High-performance Zarr V2 and V3 arrays for Julia, powered by the zarrs Rust library.
Features
- Zarr V3 and V2 — Full support for both specification versions
- High-performance Rust codecs — zstd, gzip, blosc (see Getting Started)
- Sharding — Native support for the Zarr V3 sharding codec (see Getting Started)
- DiskArrays.jl integration — Standard Julia array interface with lazy, chunked I/O
- 14 numeric types — Bool, Int8–Int64, UInt8–UInt64, Float16/32/64, ComplexF32/64
- Cross-language compatible — Arrays are readable/writable by zarr-python and other Zarr implementations
- HTTP storage — Read remote Zarr arrays over HTTP/HTTPS (see Cloud & Remote Access)
- Groups — Hierarchical data organization with attributes (see Getting Started)

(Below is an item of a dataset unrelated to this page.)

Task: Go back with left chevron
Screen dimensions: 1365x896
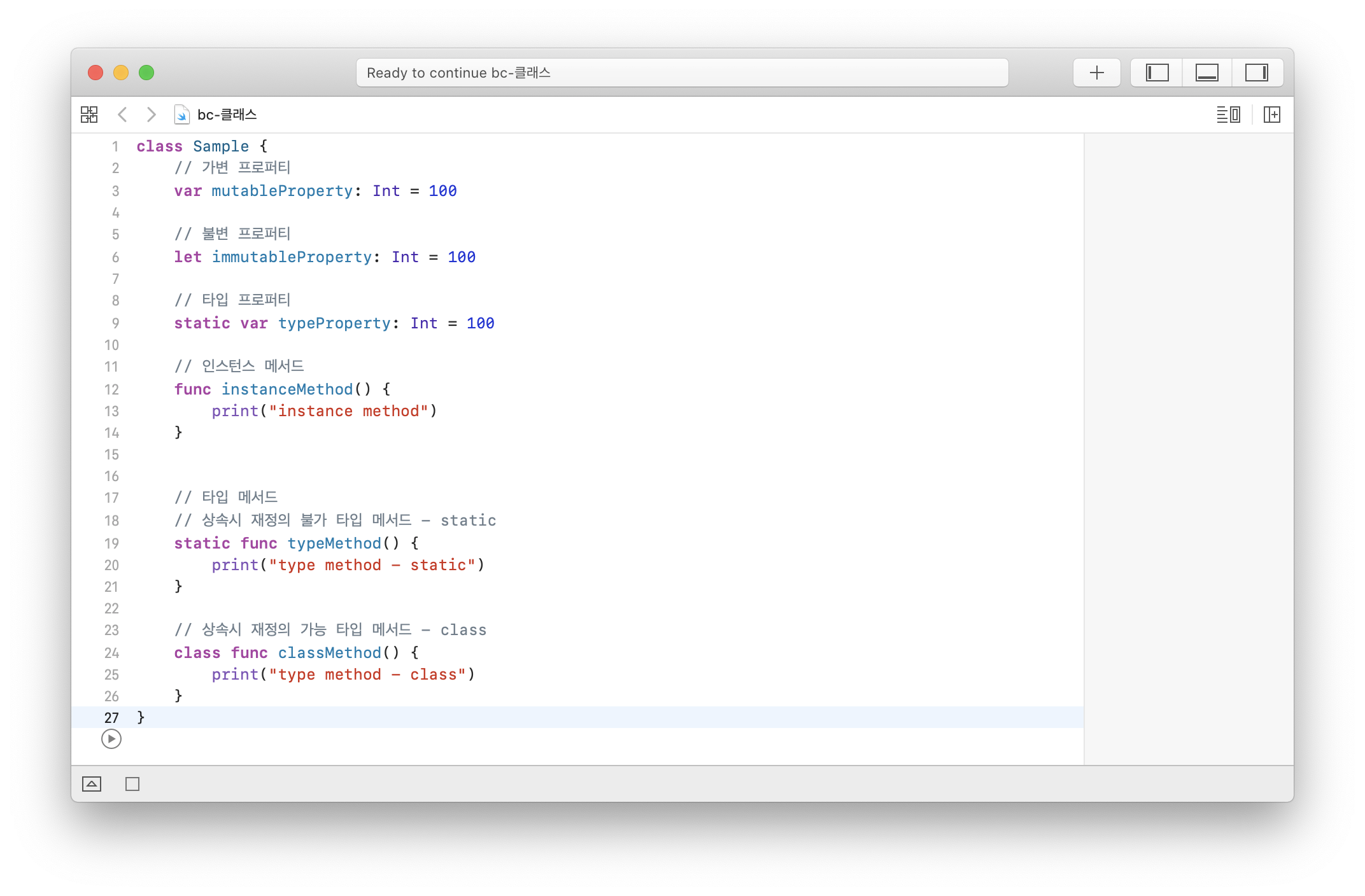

- Icechunk — Versioned cloud storage on S3, GCS, and Azure (see Icechunk Integration)
Documentation Overview
- Getting Started — Creating, reading, and writing arrays; compressors, sharding, groups, attributes
- Cloud & Remote Access — HTTP, S3, GCS, Azure via Icechunk
- Icechunk Integration — Version-controlled Zarr repositories with branches, tags, and commits
- API Reference — Complete function and type documentation
Installation
using Pkg
Pkg.add("Zarrs")Zarrs.jl requires a Rust toolchain for building from source. Install from rustup.rs. Pre-built binaries will be available in a future release via BinaryBuilder.jl.
Quick Start
using Zarrs
# Create a Zarr V3 array
z = zcreate(Float64, 100, 100; chunks=(50, 50), path="/tmp/my.zarr")
z[:, :] = rand(100, 100)
# Read back
data = z[1:50, 1:50]
# Open an existing array
z2 = zopen("/tmp/my.zarr")
# Read a remote array over HTTP
z3 = zopen("https://example.com/data.zarr")Status
Zarrs.jl is at v0.1.0 and under active development. Source code and issue tracker: github.com/earth-mover/Zarrs.jl.